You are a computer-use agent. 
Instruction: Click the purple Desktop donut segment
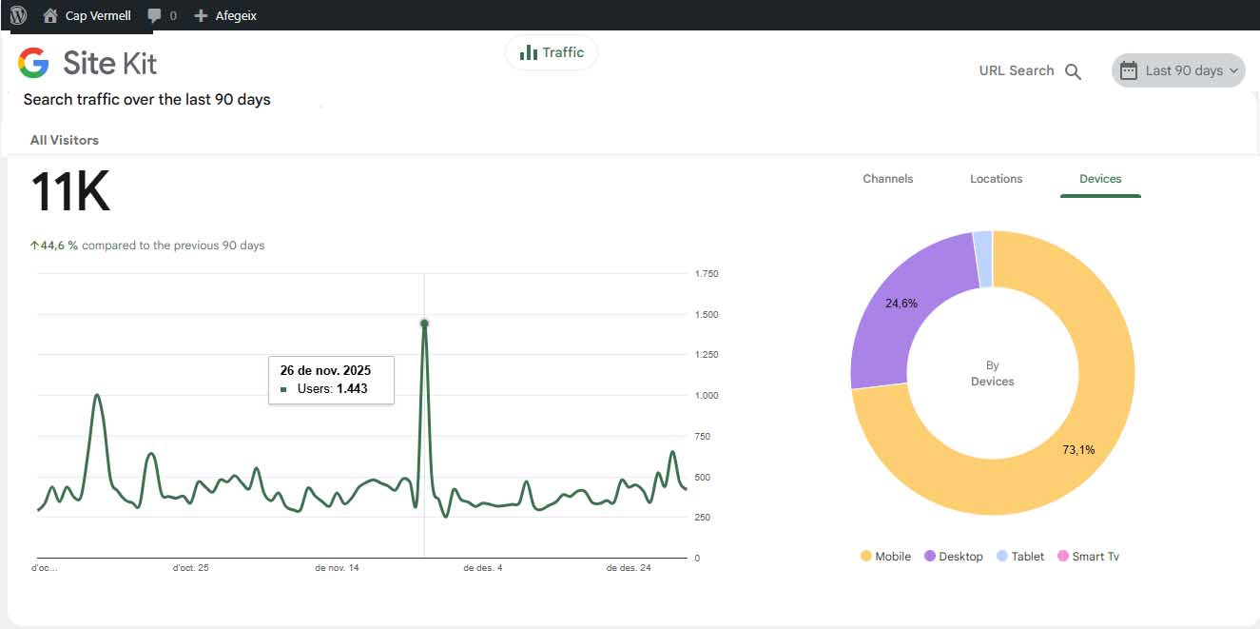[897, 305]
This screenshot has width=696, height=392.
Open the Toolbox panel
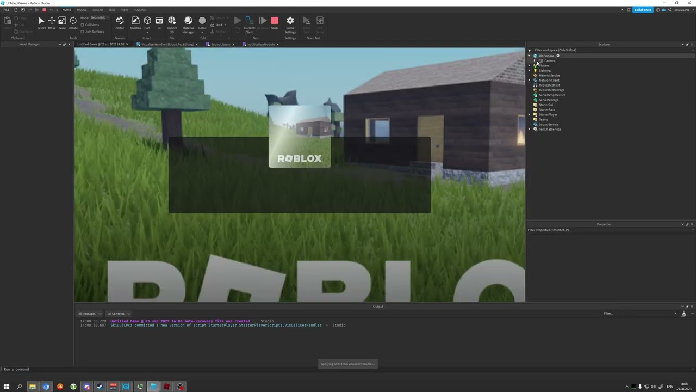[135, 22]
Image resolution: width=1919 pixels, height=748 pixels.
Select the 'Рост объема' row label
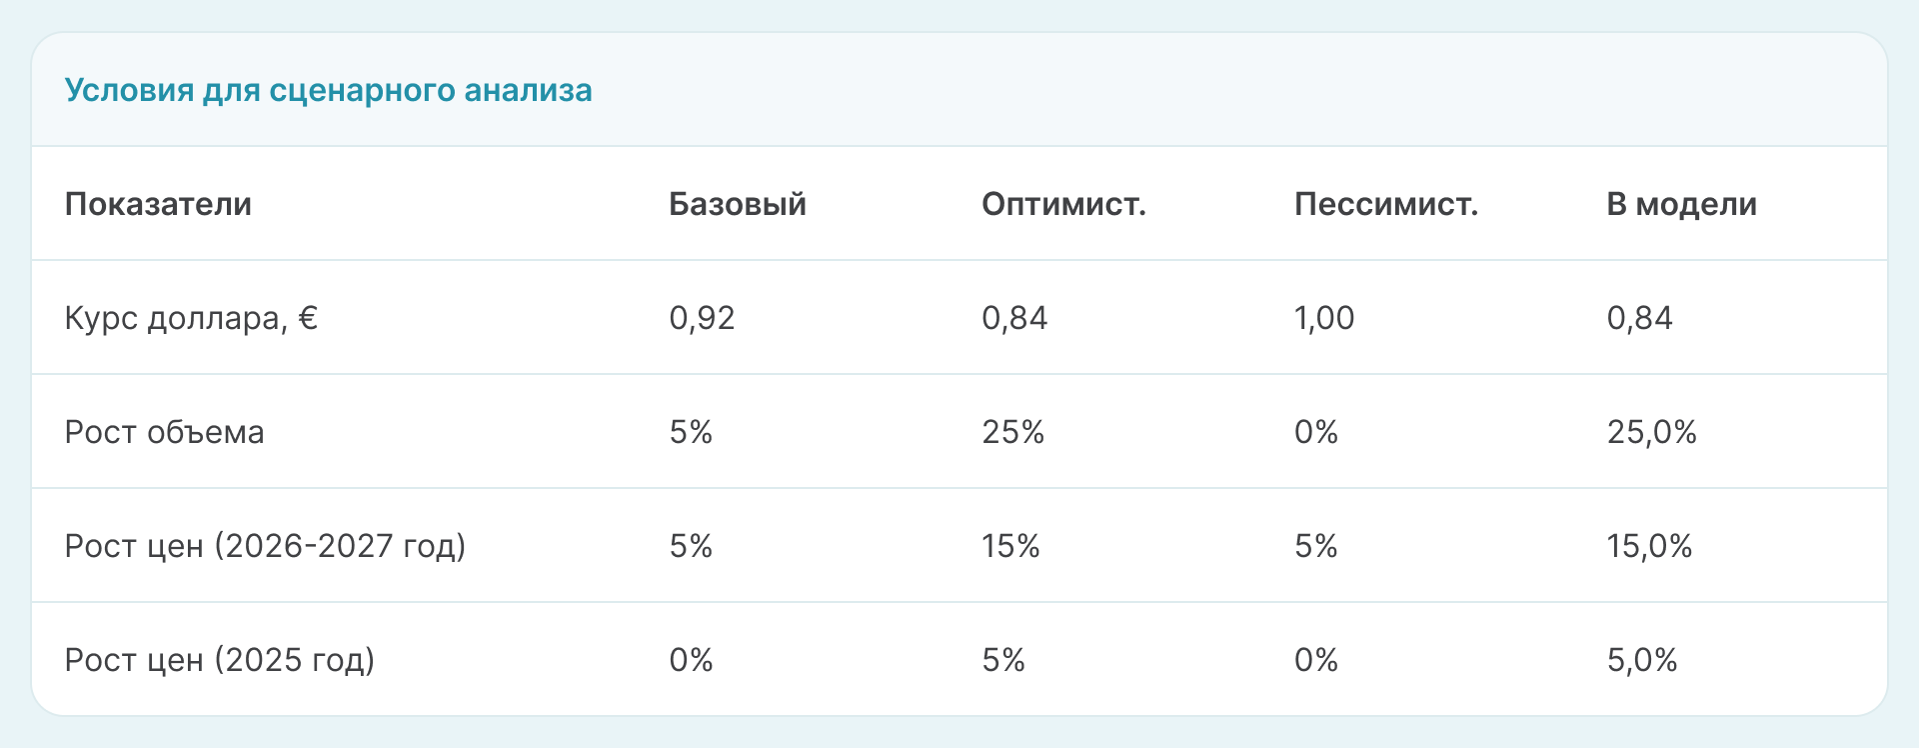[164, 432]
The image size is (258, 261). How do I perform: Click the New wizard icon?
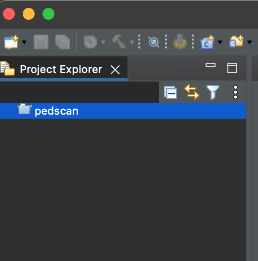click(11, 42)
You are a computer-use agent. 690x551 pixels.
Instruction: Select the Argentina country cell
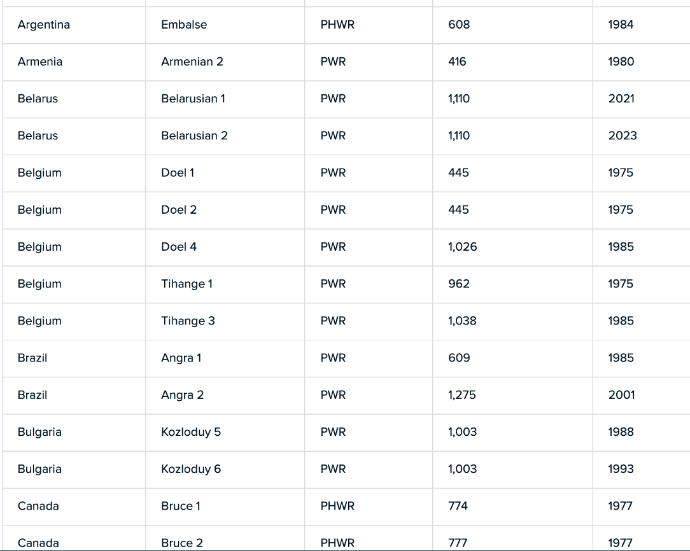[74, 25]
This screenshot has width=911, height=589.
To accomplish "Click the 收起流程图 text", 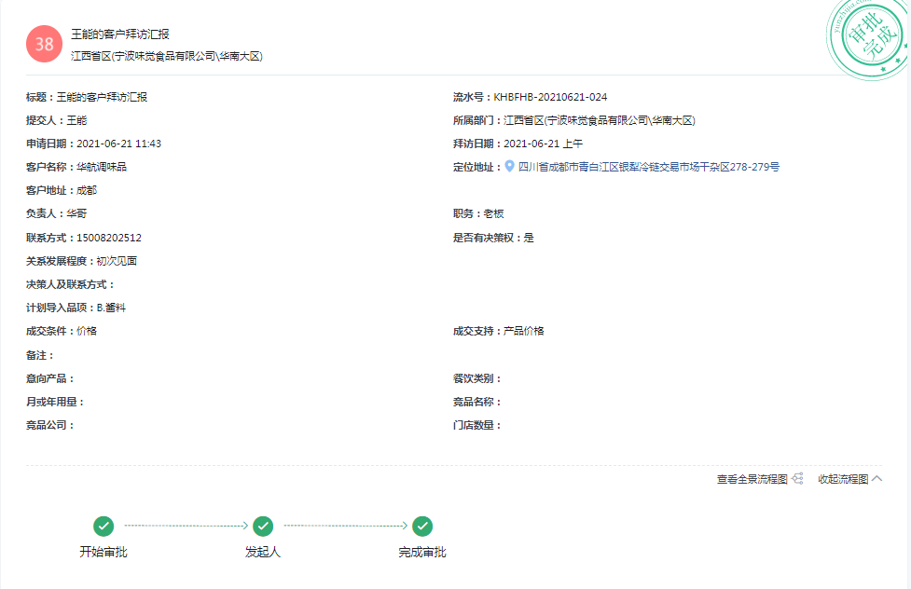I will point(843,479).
------------
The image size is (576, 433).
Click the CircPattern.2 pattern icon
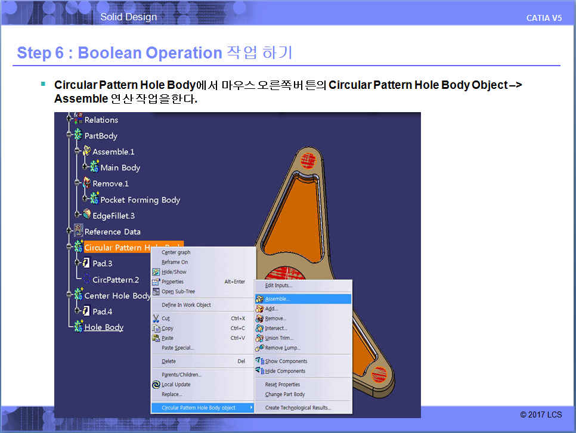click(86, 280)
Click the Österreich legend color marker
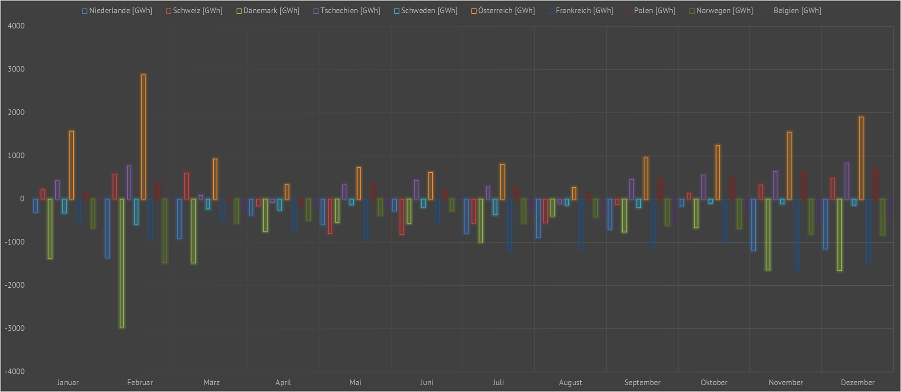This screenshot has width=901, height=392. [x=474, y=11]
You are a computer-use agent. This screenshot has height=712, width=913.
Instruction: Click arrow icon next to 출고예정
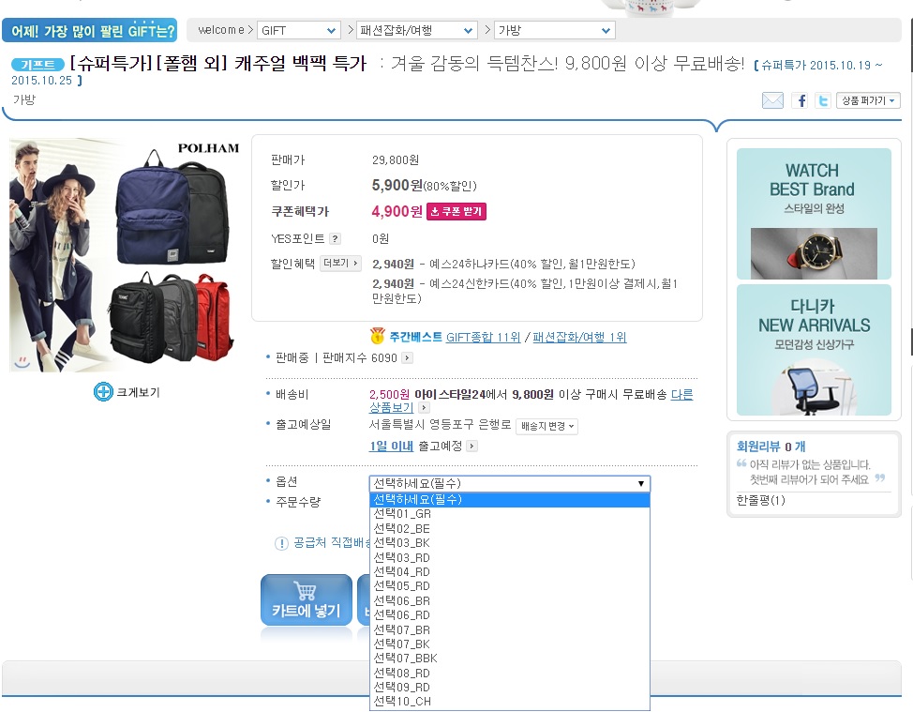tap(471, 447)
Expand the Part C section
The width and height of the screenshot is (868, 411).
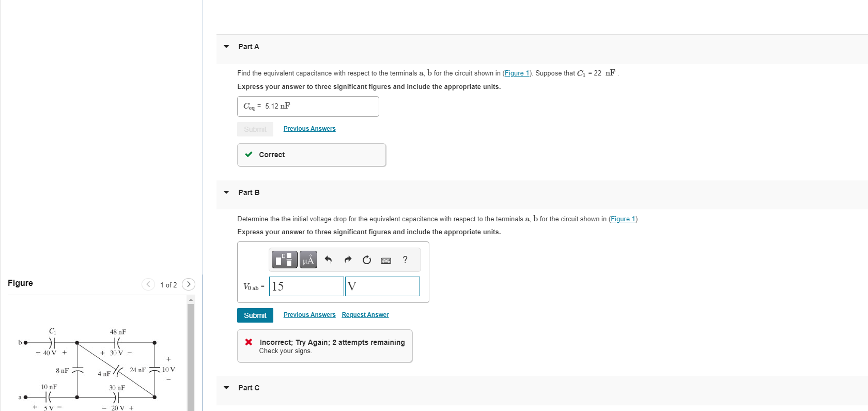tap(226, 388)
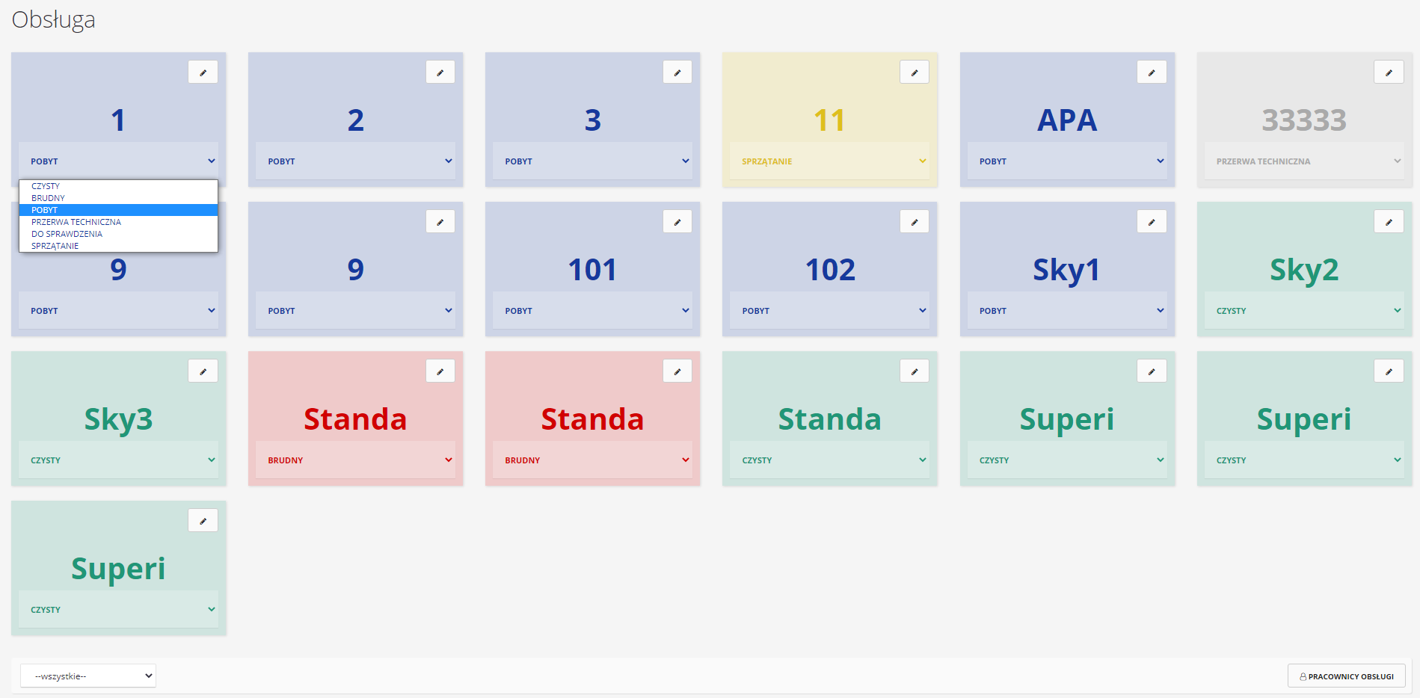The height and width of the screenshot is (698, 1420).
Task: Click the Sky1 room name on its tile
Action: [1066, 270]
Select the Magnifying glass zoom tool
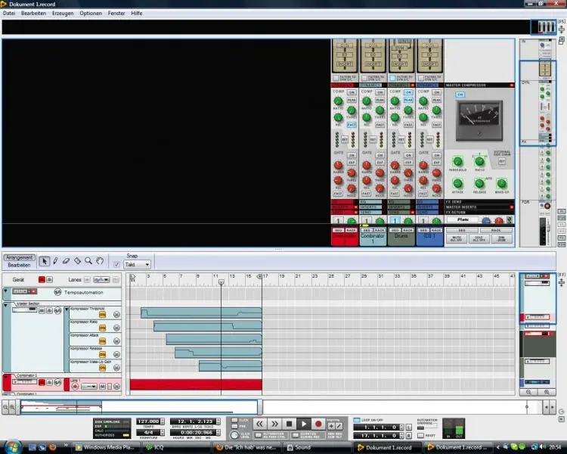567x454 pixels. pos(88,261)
------------
— ABOUT THIS TASK —
From the listing above, repeat only the lines between the line containing "The image size is (576, 433)." and the line containing "Expand the Part C section", those two included. Pictures are not part of the copy.

— RESULT OF THE EXERCISE —
The image size is (576, 433).
Click the CircPattern.2 pattern icon
click(86, 280)
Click the Österreich legend color marker
This screenshot has width=901, height=392. [x=474, y=11]
You are a computer-use agent. This screenshot has height=712, width=913.
Instruction: Click arrow icon next to 출고예정
tap(471, 447)
Expand the Part C section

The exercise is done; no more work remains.